Further to science ideas ready for retirement, Philip Cunningham draws attention to a curious admission on the part of Wired’s Kevin Kelly: His idea to retire is “fully random mutations:”
So to be clear: the evidence shows that chance plays a primary role in mutations, and there would be no natural selection without chance. But it is not random chance. It is loaded chance, with multiple constraints, multi-point biases, numerous clustering effects, and skewed distributions.
He considers the question of why the assumption of “random mutation” persists and notes that it was “a philosophical necessity to combat the erroneous earlier idea of inherited acquired traits, or what is commonly called Lamarckian evolution.” Today, we call it horizontal gene transfer, and many researchers would be surprised to hear it considered an erroneous idea.
As a rough first-order approximation, random mutation works pretty well as an intellectual and experimental framework. But the lack of direct evidence for actual random mutations has now reached a stage where the idea needs to be retired.

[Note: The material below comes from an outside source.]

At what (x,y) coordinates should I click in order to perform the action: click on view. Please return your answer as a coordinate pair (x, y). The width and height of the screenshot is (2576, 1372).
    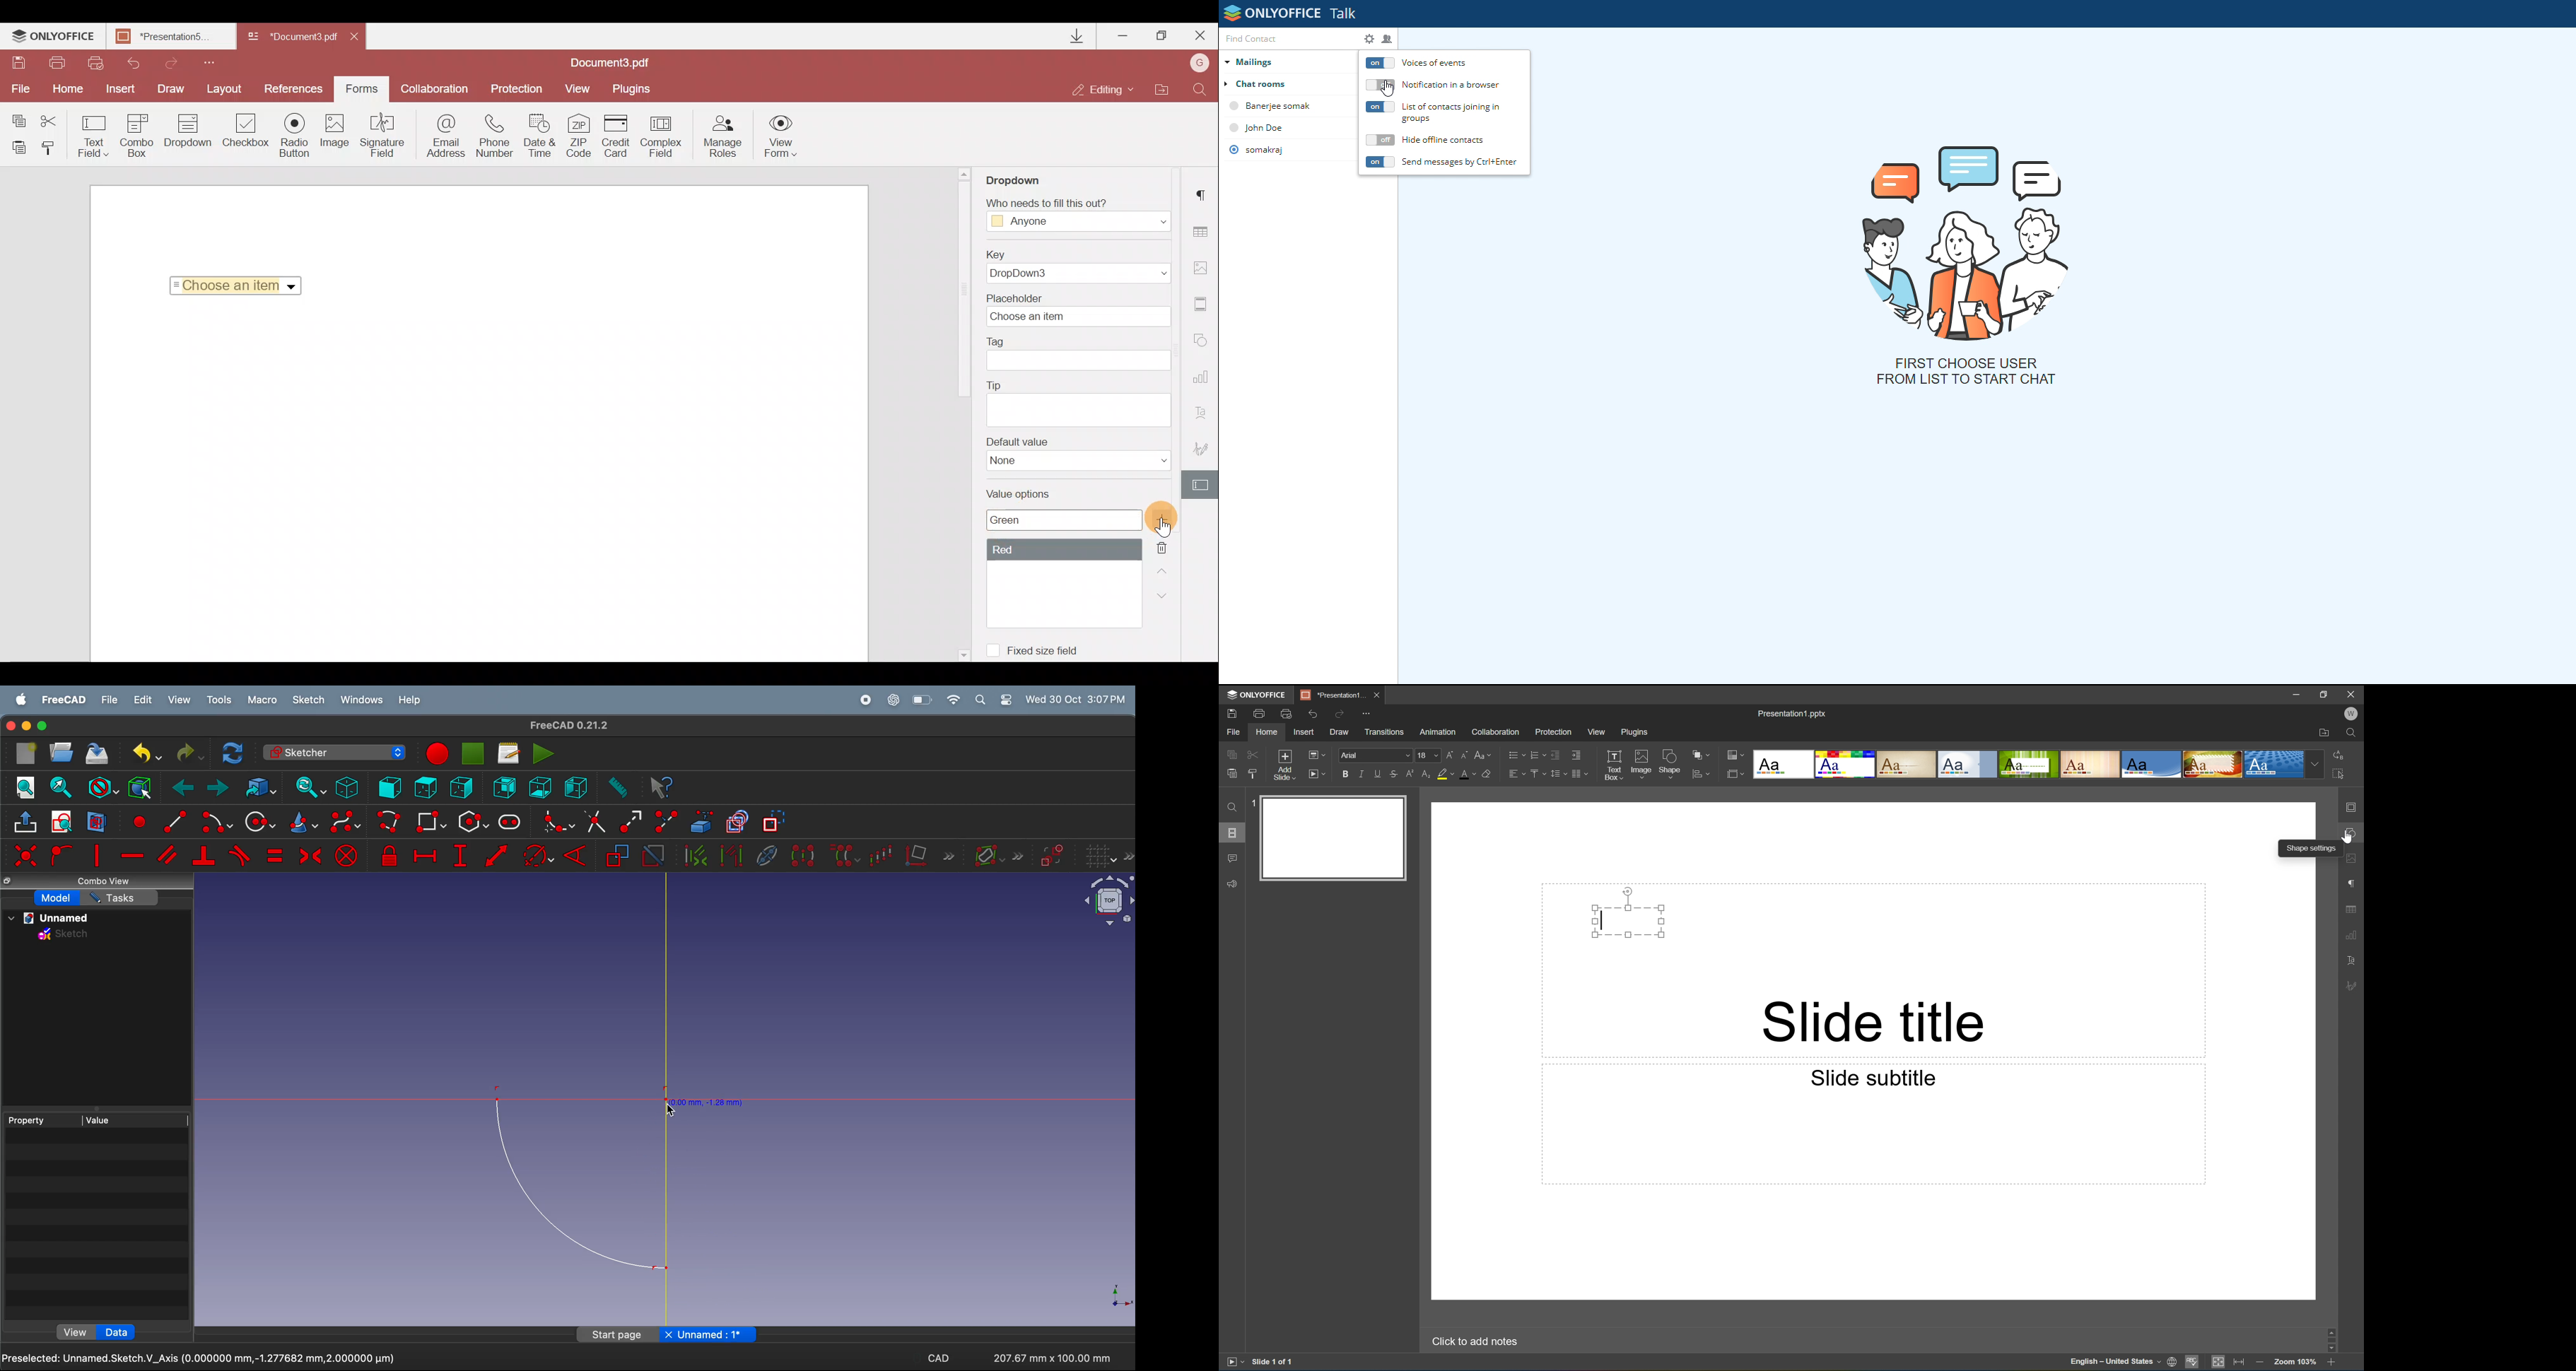
    Looking at the image, I should click on (179, 700).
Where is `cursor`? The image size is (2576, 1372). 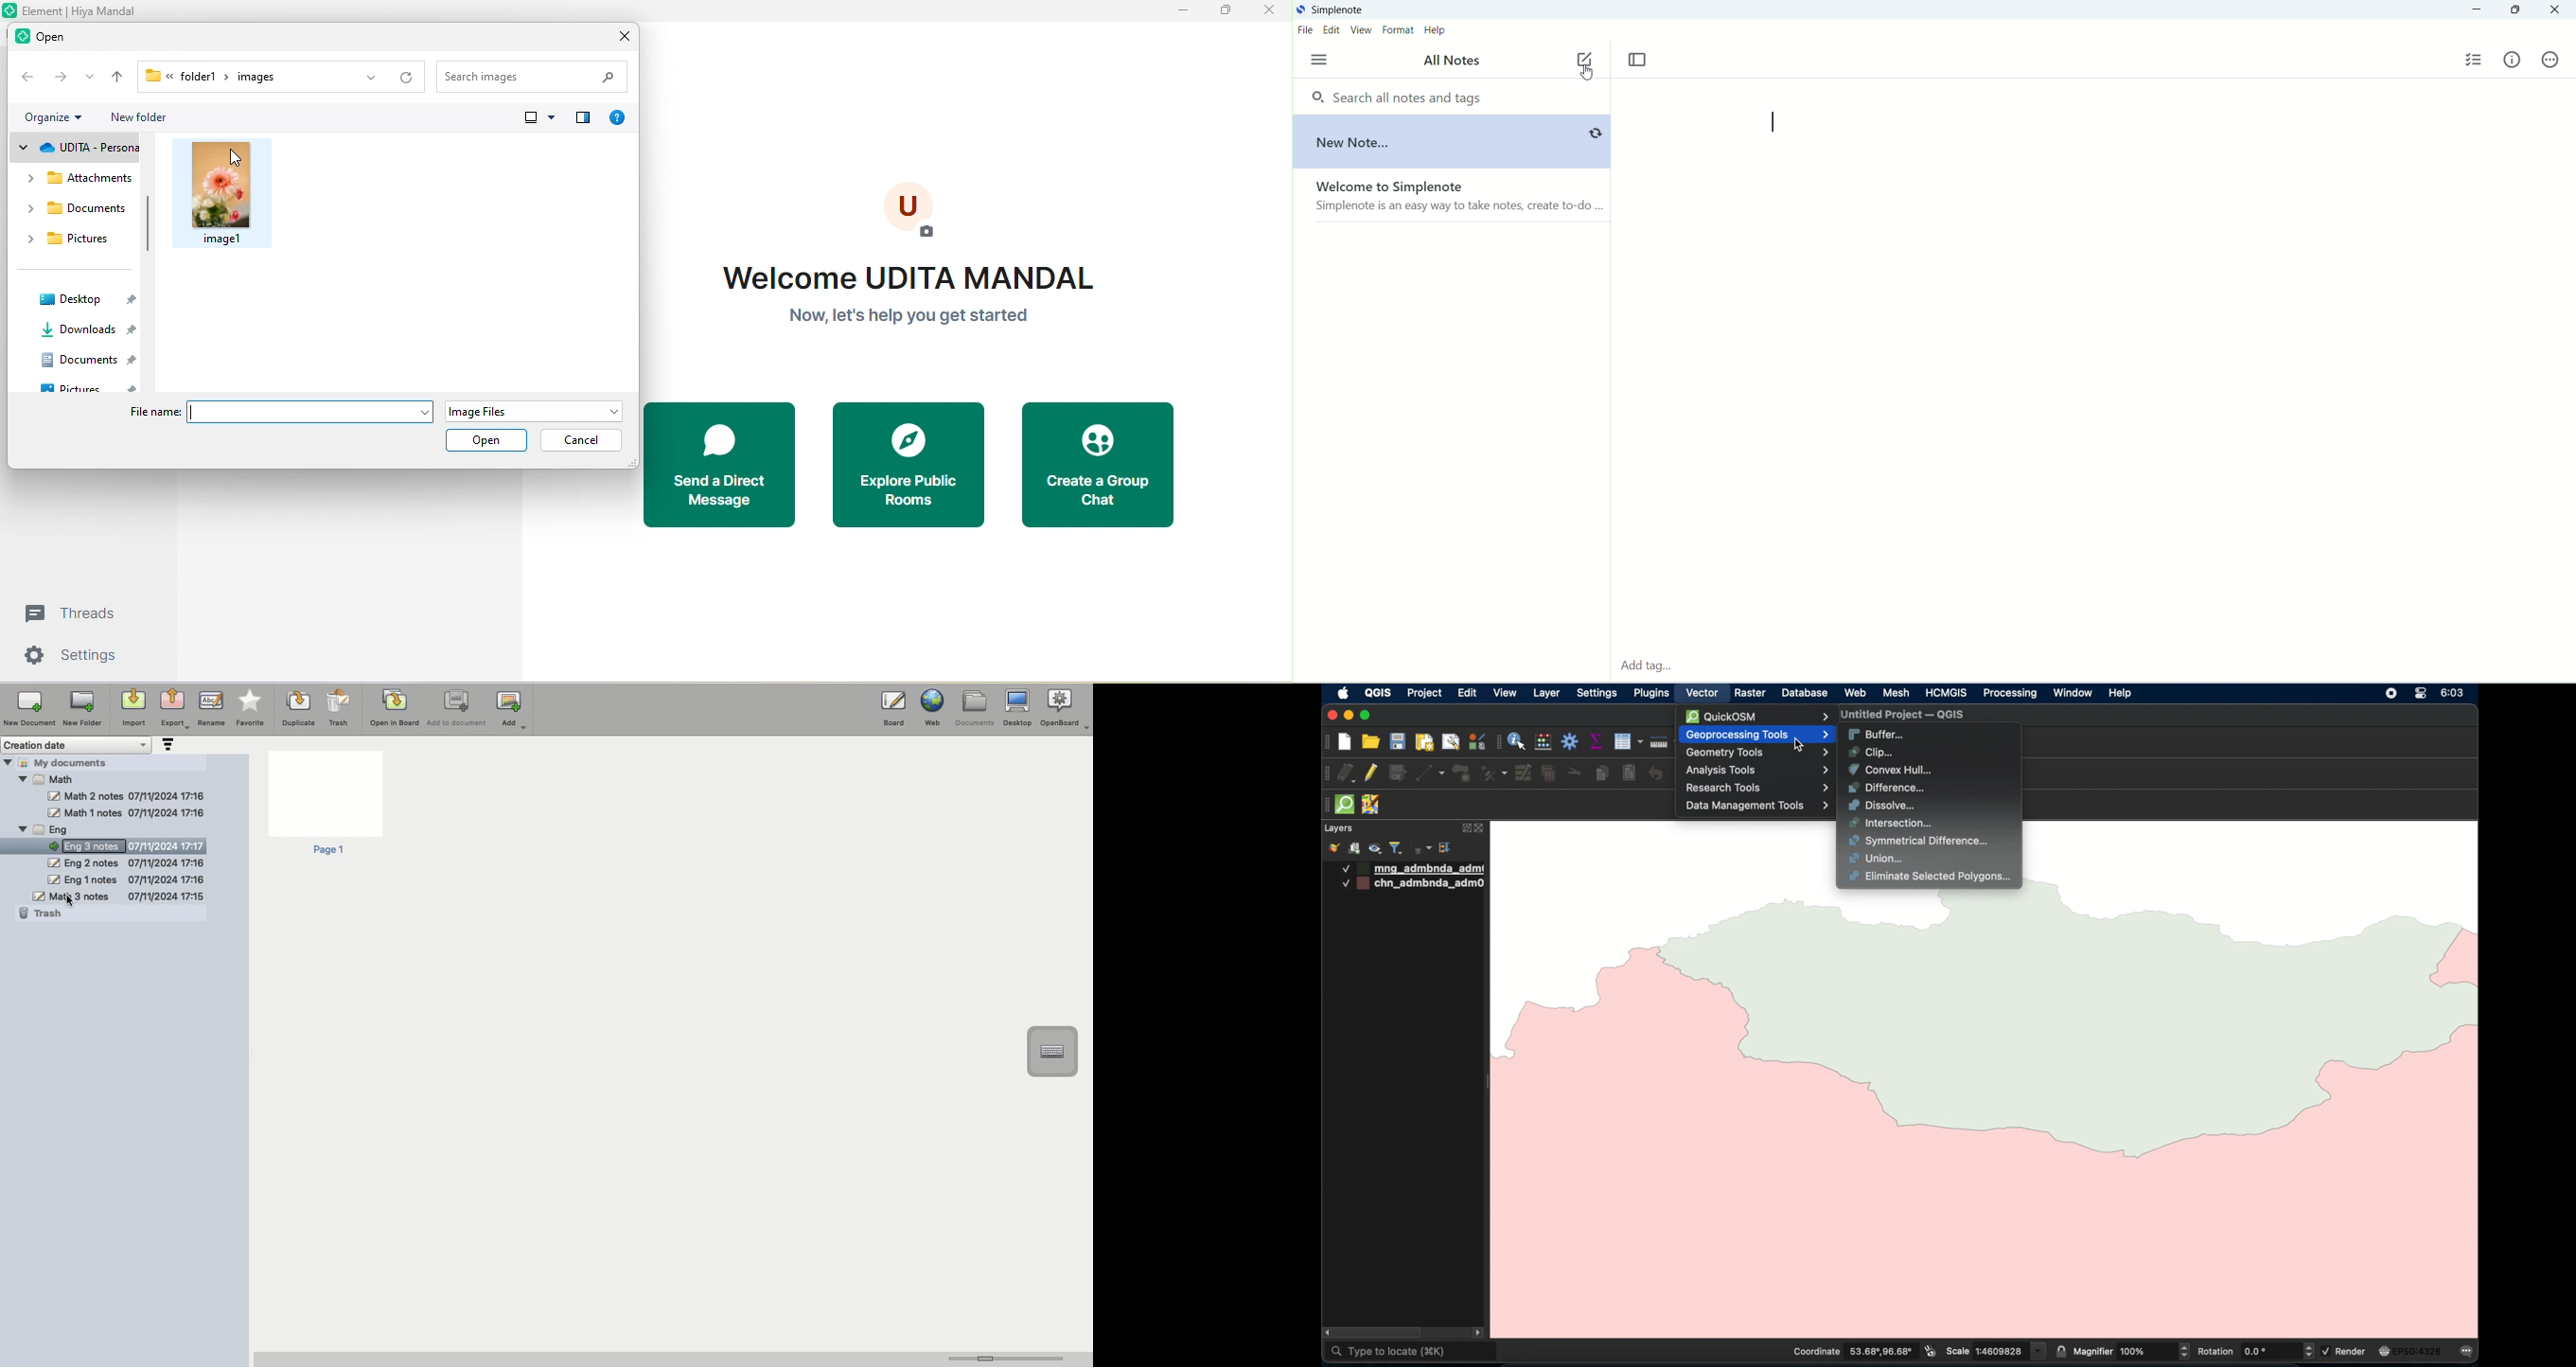 cursor is located at coordinates (1775, 125).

There are several related reasons why this unsubstantiated idea continues to be repeated without evidence. The first is fear that non-random mutations would be misunderstood and twisted by creationists to wrongly deny the reality and importance of evolution by natural selection. The second is that if mutations are not random and have some pattern, than that pattern creates a micro-direction in evolution. And since biological evolution is nothing but micro actions accumulating into macro actions, these micro-patterns leave open the possibility of macro directions in evolution. That raises all kinds of red flags. If there are evolutionary macro-directions, where do they originate? And what are the directions? To date, there is little consensus about evidence for macro-directions in evolution beyond an increase in complexity, but the very notion of evolution with any direction is so contrary to current dogma in modern evolution theory that it continues to embrace the assumption of randomness.
This is a beaut, a keeper, a classic. In short, biologists must be wrong in thinking that there is no direction to evolution but admitting that is too controversial? So they have to keep it quiet by misrepresenting to the rest of us what “random evolution” means? Or if Kelly doesn’t mean that, what does he mean?
I guess that is as much intellectual openness or curiosity as one could expect from Darwin’s latter day followers. In fairness, they probably don’t even understand people whose standards for both qualities are just plain higher.
And it’s not just some of the ideas that need to retire.